** start Exercise inputs **

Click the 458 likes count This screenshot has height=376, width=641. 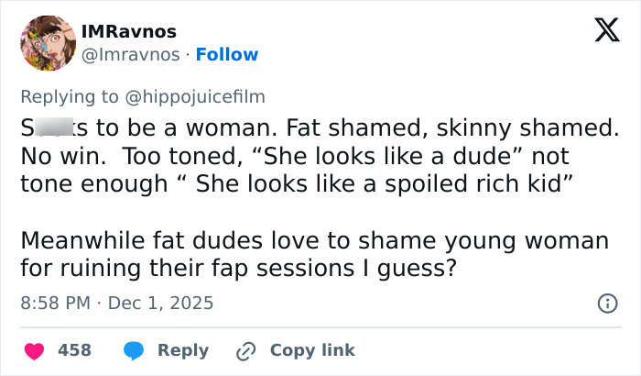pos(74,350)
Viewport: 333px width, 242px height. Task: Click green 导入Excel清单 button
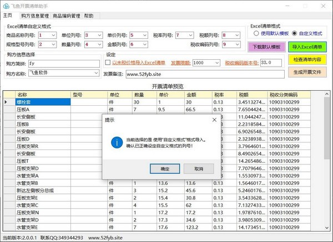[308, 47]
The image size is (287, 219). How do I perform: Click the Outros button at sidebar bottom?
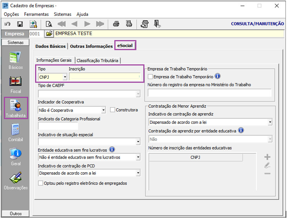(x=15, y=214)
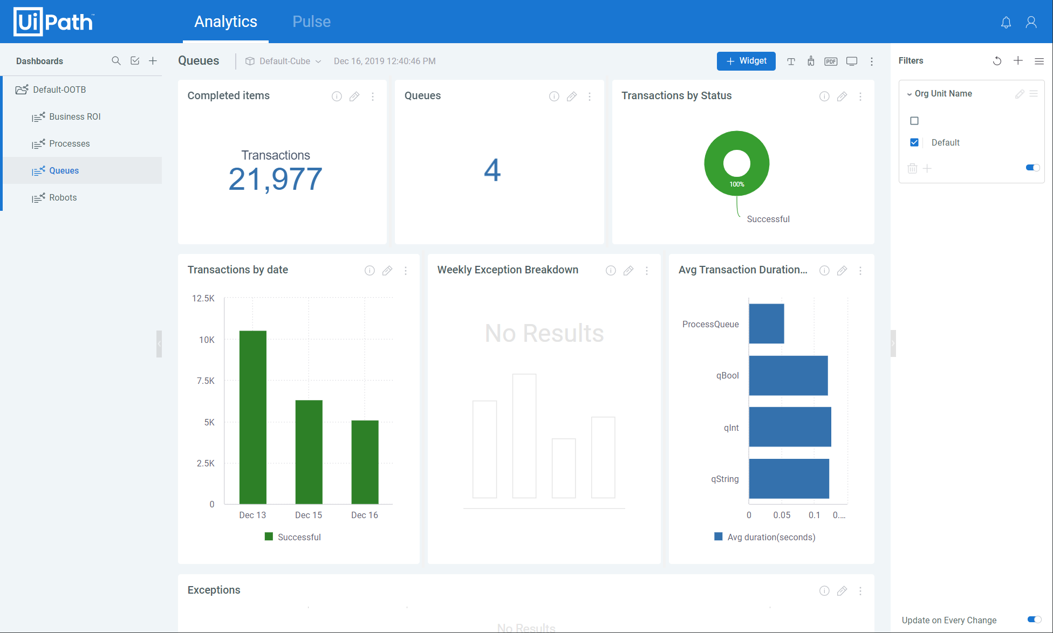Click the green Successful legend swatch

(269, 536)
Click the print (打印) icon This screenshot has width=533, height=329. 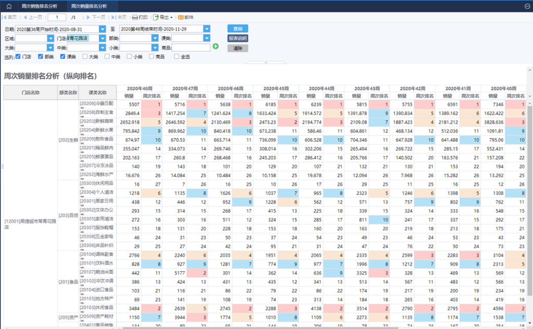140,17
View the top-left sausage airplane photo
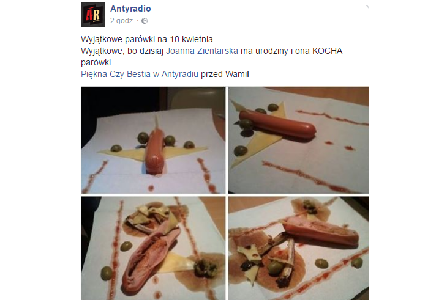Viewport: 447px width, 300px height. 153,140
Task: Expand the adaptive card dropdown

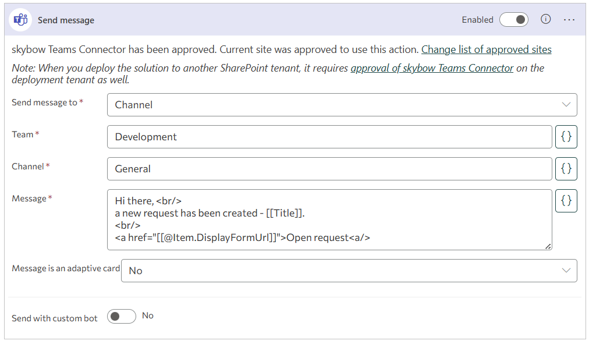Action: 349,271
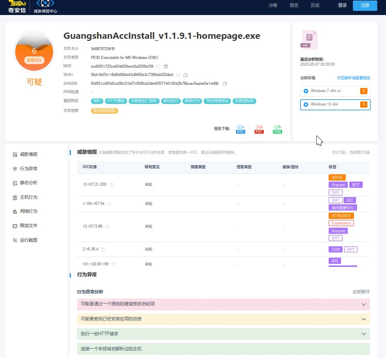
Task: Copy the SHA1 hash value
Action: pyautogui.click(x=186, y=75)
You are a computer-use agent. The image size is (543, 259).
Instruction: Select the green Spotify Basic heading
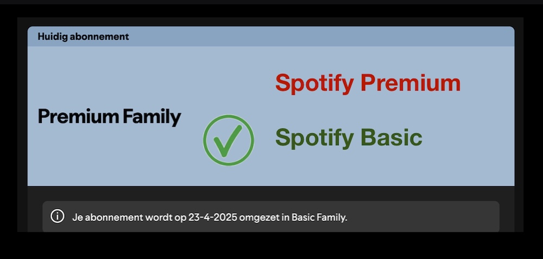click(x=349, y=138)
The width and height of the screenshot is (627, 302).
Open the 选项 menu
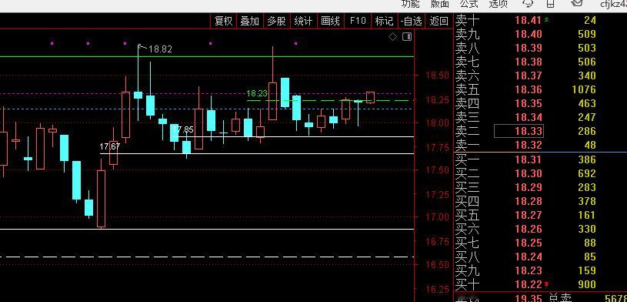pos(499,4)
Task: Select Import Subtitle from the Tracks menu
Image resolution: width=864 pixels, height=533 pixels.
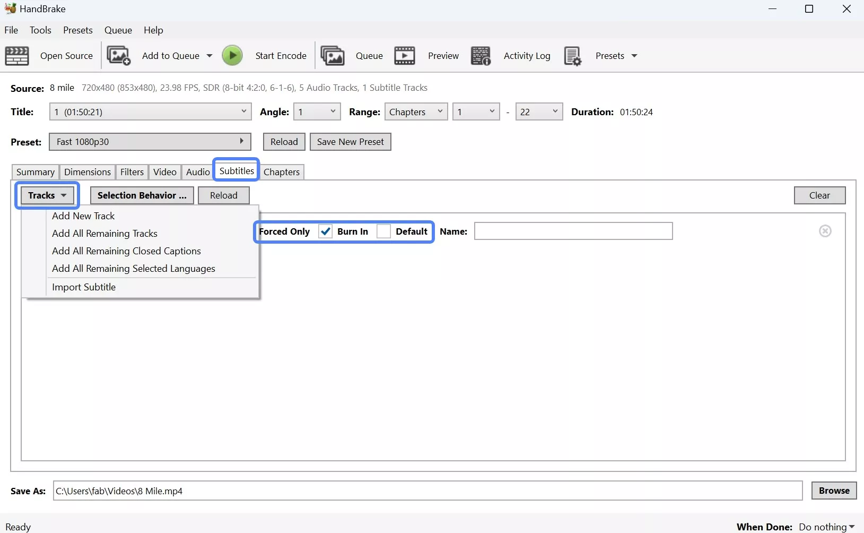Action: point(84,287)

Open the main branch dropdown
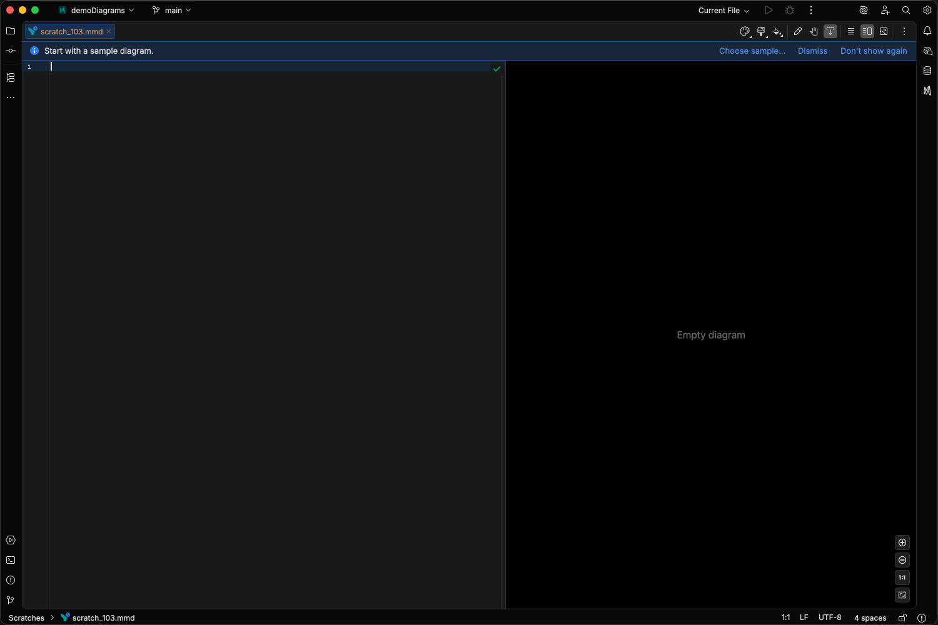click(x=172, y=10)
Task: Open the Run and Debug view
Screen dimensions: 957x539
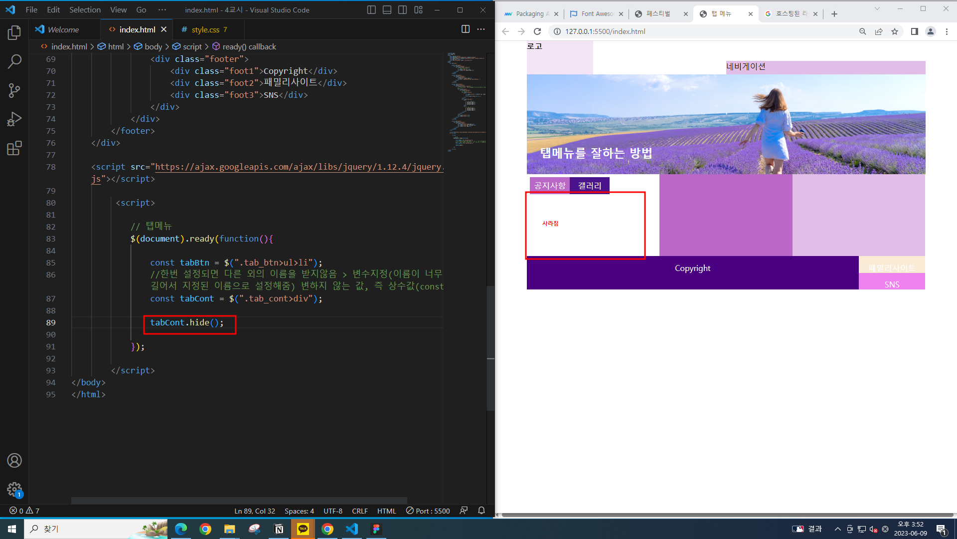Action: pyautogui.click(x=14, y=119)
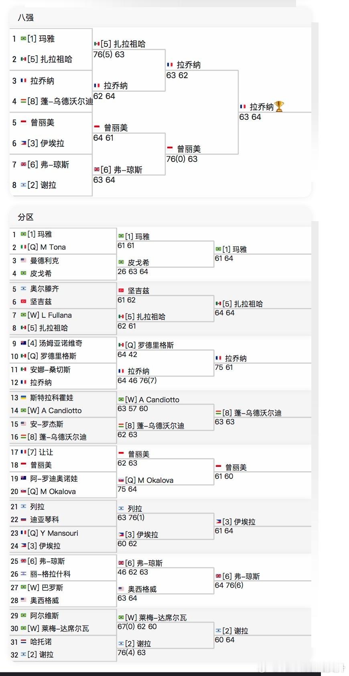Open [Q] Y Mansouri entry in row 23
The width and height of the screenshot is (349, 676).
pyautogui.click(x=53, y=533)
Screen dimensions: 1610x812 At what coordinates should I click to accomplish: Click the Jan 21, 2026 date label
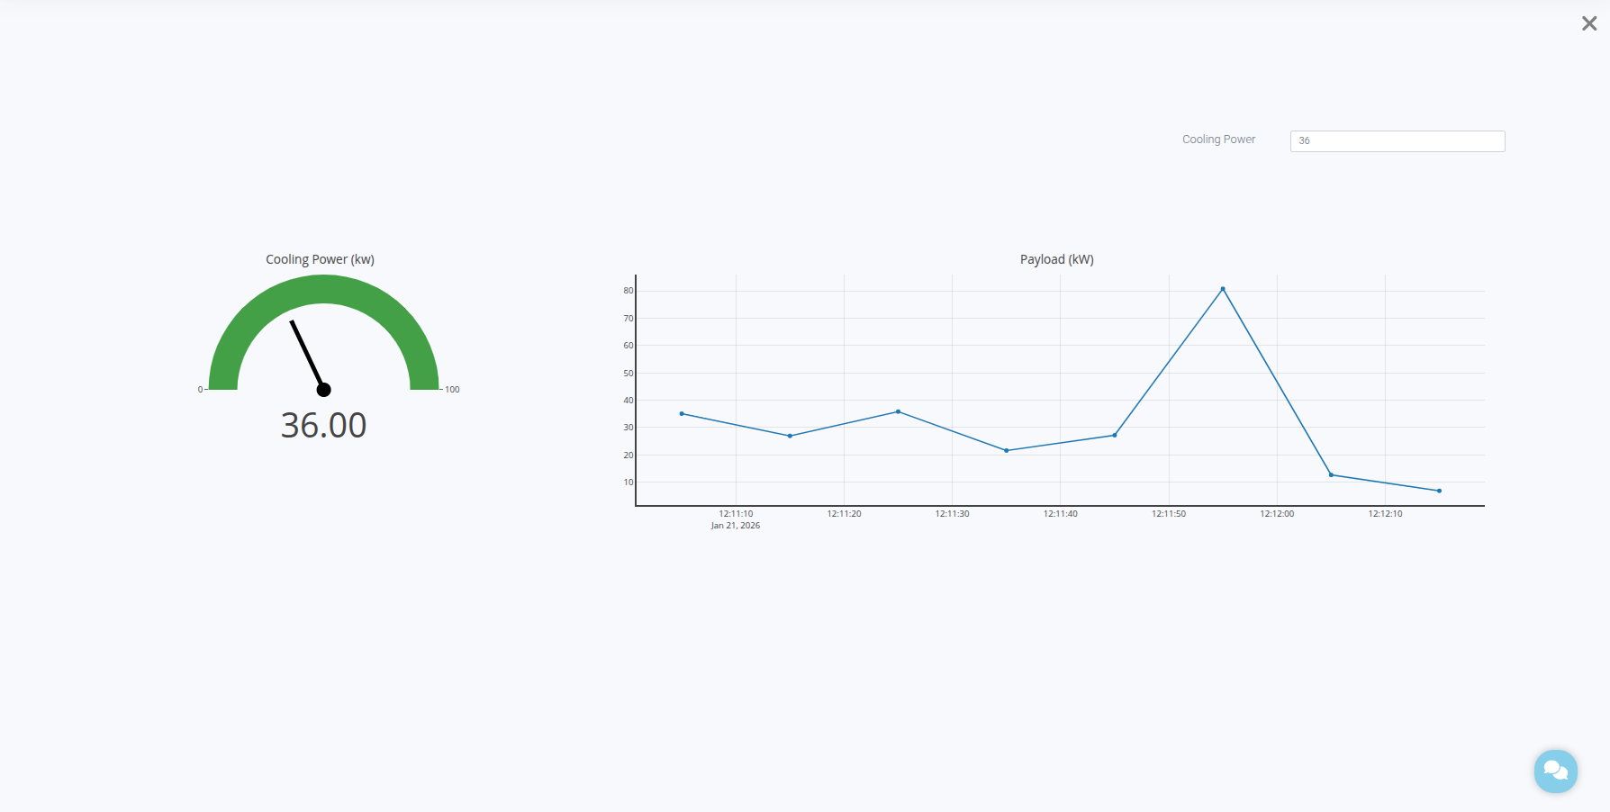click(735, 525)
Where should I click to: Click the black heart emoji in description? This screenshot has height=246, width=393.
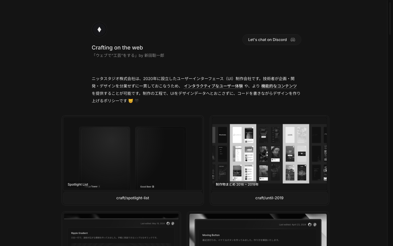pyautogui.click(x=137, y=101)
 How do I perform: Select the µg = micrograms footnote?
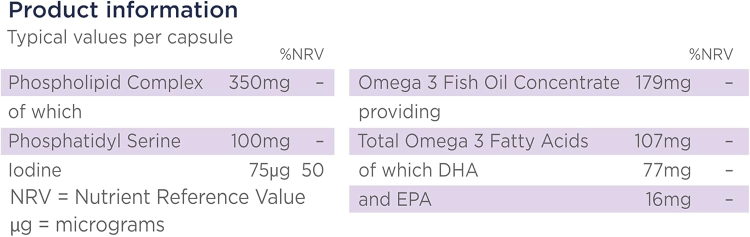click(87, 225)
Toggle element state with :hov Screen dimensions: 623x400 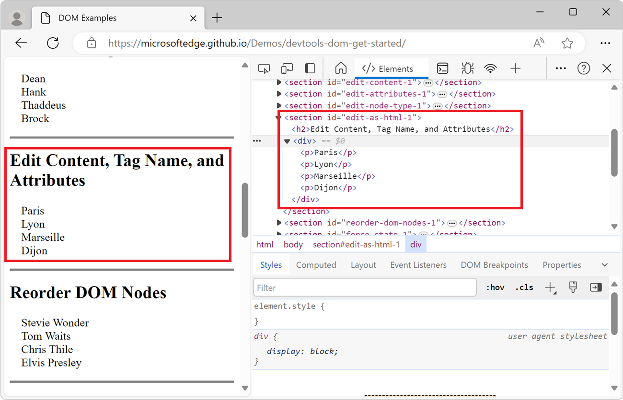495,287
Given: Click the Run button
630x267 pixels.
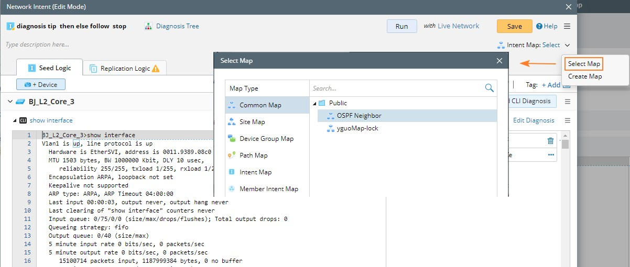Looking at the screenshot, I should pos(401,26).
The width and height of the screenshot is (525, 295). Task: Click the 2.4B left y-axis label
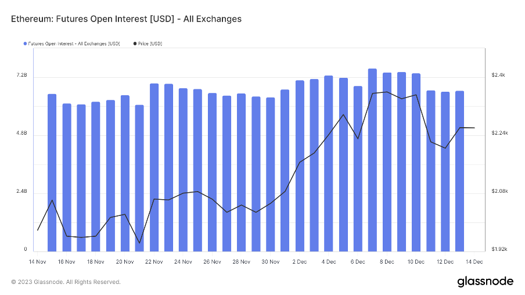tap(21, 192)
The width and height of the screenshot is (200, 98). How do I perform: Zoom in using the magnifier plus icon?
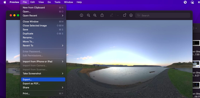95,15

** end Exercise inputs **

### Work to complete
Return the lines of the material from the line with "The width and height of the screenshot is (627, 302)." to the line with "click(735, 525)", keeping both of those lines and copying each line unchanged. Omit the pictures from your answer.

### Full response
The width and height of the screenshot is (627, 302).
Open the 选项 menu
pos(499,4)
Task: Select Import Subtitle from the Tracks menu
Image resolution: width=864 pixels, height=533 pixels.
Action: point(84,287)

Open the main branch dropdown
click(x=172, y=10)
Task: Open the Run and Debug view
Screen dimensions: 957x539
Action: pyautogui.click(x=14, y=119)
Open [Q] Y Mansouri entry in row 23
The width and height of the screenshot is (349, 676).
pyautogui.click(x=53, y=533)
Screen dimensions: 1610x812 At what coordinates should I click to accomplish: Click the Jan 21, 2026 date label
click(735, 525)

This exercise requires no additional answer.